### [Given records]
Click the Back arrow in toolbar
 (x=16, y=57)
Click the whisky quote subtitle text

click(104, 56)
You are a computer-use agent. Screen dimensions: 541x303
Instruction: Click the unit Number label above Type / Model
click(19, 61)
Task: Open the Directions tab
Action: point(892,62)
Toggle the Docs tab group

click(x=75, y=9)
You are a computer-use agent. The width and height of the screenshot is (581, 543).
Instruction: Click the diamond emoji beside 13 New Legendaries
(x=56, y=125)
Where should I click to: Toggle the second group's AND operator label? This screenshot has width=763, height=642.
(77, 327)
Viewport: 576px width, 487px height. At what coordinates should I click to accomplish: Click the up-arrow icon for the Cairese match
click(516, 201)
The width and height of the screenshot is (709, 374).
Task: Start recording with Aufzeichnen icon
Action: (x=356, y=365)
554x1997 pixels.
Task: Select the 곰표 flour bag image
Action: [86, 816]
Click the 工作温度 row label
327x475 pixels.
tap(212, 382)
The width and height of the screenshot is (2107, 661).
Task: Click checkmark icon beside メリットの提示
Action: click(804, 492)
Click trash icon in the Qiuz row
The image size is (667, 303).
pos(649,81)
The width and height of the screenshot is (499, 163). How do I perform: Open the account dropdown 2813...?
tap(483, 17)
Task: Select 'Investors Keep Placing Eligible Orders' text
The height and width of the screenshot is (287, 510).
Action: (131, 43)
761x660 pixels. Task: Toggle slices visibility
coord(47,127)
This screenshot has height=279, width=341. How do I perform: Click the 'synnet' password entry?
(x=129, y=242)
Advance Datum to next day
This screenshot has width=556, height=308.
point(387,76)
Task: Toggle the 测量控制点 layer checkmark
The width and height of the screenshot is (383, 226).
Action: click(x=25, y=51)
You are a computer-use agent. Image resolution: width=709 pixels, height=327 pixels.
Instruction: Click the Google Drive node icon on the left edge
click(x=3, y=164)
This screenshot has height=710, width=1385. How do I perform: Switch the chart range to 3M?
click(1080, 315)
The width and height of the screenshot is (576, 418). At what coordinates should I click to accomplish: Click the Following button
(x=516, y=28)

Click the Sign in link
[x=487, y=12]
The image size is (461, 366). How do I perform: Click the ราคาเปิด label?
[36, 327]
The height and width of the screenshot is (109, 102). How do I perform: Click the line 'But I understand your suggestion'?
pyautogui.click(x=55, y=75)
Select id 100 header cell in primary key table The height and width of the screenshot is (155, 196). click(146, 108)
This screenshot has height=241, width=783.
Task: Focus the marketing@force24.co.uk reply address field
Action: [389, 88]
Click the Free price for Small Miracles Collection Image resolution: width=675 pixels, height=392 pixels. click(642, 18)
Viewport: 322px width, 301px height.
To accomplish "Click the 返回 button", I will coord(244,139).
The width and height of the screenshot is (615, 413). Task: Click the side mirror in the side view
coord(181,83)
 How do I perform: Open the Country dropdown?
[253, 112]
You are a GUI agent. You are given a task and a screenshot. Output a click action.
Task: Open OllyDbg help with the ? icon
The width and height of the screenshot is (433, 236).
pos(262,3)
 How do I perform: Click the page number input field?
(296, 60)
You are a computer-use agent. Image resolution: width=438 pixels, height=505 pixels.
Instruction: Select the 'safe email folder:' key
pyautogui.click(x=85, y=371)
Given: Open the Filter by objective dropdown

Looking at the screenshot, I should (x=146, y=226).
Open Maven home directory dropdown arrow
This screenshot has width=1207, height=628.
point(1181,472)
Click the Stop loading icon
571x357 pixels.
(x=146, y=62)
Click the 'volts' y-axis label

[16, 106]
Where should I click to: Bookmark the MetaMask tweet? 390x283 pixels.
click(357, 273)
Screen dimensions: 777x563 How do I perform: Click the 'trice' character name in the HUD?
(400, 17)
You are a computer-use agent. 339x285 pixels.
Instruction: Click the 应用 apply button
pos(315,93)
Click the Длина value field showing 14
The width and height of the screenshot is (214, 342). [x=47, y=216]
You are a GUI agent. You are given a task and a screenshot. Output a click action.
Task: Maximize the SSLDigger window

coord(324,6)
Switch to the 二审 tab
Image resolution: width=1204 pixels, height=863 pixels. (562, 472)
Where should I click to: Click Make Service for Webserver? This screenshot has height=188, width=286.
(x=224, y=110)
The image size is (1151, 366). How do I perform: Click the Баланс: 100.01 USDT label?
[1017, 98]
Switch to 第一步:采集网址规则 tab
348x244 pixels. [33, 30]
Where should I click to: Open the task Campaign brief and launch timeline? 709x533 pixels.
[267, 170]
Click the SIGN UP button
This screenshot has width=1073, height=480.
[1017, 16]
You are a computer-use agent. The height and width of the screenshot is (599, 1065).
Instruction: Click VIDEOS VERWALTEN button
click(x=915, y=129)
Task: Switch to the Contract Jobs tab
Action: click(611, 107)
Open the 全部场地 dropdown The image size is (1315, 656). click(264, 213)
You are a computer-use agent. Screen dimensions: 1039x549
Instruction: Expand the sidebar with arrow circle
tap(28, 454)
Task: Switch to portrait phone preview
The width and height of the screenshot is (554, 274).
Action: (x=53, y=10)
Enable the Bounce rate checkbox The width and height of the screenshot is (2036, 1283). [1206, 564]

### [What the task requires]
Report how many lines of the records above contain the string "This", treating uppercase and lowercase as different. Give only the number.

### [Output]
8